• Extract
BEGIN
Print’s Past: A toxic relationship

Collodion, used for the wet process, was a material called “gun cotton” dissolved in ether. 

You would breathe that in all day to the extent that it would take a couple of hours on your way home to stop exhaling. You would absorb it into your lungs and people used to ask me on the train “Do you work in a hospital?” It smelled like a hospital. 

We used potassium cyanide. They came in one-ounce “eggs”. The first job every morning was to mix up a gallon of water and put eight of those pellets in. It was enough to kill everyone in the shire.

You would fill a gallon jar three quarters full and you’d pick these pellets up with your hand and push them into the jar and then you’d hold your hand over the top of the jar while you shook it up. Then you’d give your hands a bit of a rinse before you had your morning tea. 

One of the worst practices we had in the wet collodion process was that we used silver nitrate solution, which was clear until you got it on your hands and the following day or the weekend and it suddenly became black. The way to fix this was that on Friday before you knocked off work, you would go and soak your hands in iodine. If you thought you’d got any on your face, you’d soak your face in iodine too.

The chemistry behind this is that silver combined with iodine becomes a silver halide so you’d get silver iodide, and silver iodide is soluble in cyanide. So you’d wash your hands in cyanide. To neutralise the cyanide, we used to go into a copper sulphate bath and that would neutralise it. Of course if you had any cuts or that, the copper sulphate would attack that. When you think back on it, our ignorance of chemicals and occupational health and safety it was just abysmal – absolutely abysmal. 

Ken Lindop and John Jarvis

Print’s Past excepts are drawn from interviews held by Benjamin Thorn, curator of the Armidale Museum of Printing, and are due to be published in a forthcoming book.
END
• Assignment A
Please transcribe the extract between "Collodion, used for" and "like a hospital.", inclusive.
• Assignment B
For each statement, say whether it agrees with the extract, answering yes or no and quoting the deciding words: (i) The potassium cyanide came in one-ounce "eggs." (ii) The silver nitrate solution was black as soon as it touched the skin. (iii) A copper sulfate bath was used to neutralize the cyanide.

• Given material
BEGIN
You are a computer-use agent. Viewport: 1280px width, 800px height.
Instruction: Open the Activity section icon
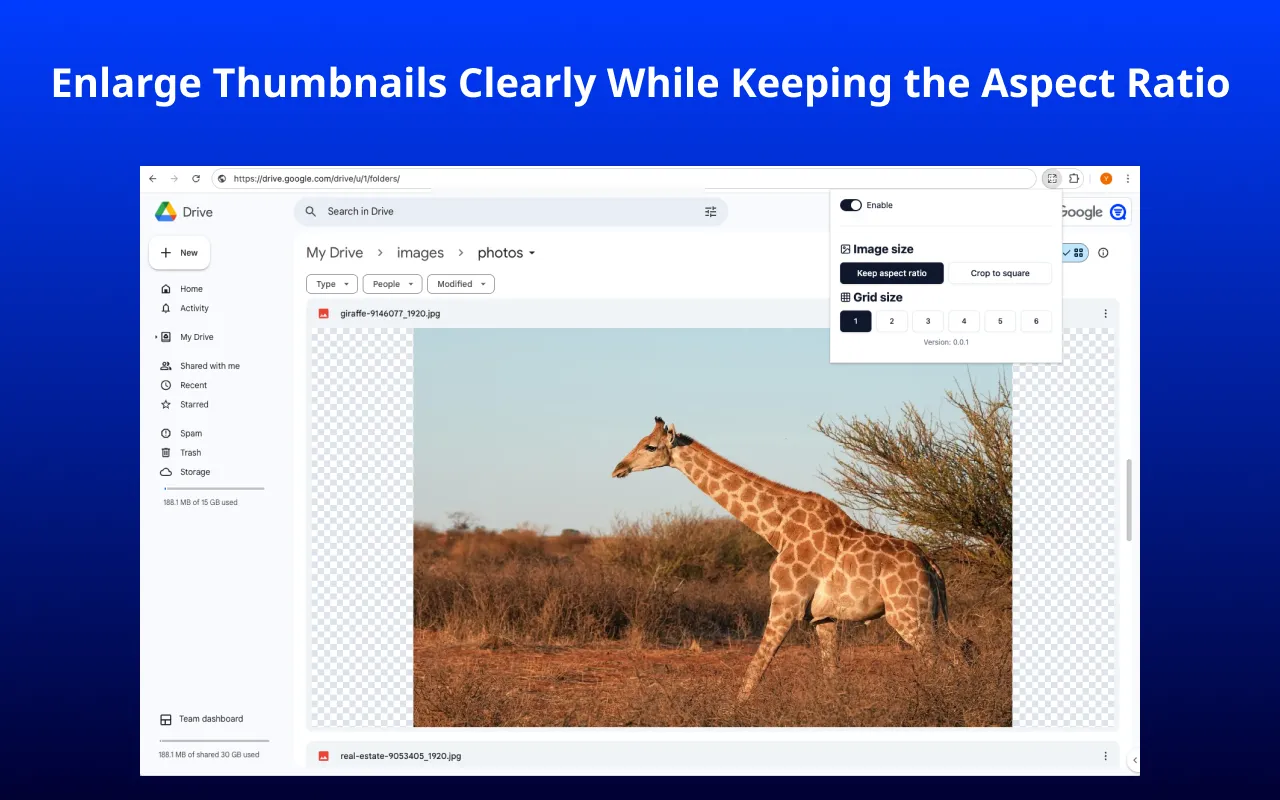[x=166, y=308]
END
• Problem solution A
Collodion, used for the wet process, was a material called “gun cotton” dissolved in ether. 

You would breathe that in all day to the extent that it would take a couple of hours on your way home to stop exhaling. You would absorb it into your lungs and people used to ask me on the train “Do you work in a hospital?” It smelled like a hospital.

• Problem solution B
(i) Yes: "We used potassium cyanide. They came in one-ounce “eggs”."
(ii) No: "which was clear until you got it on your hands and the following day or the weekend and it suddenly became black."
(iii) Yes: "To neutralise the cyanide, we used to go into a copper sulphate bath and that would neutralise it."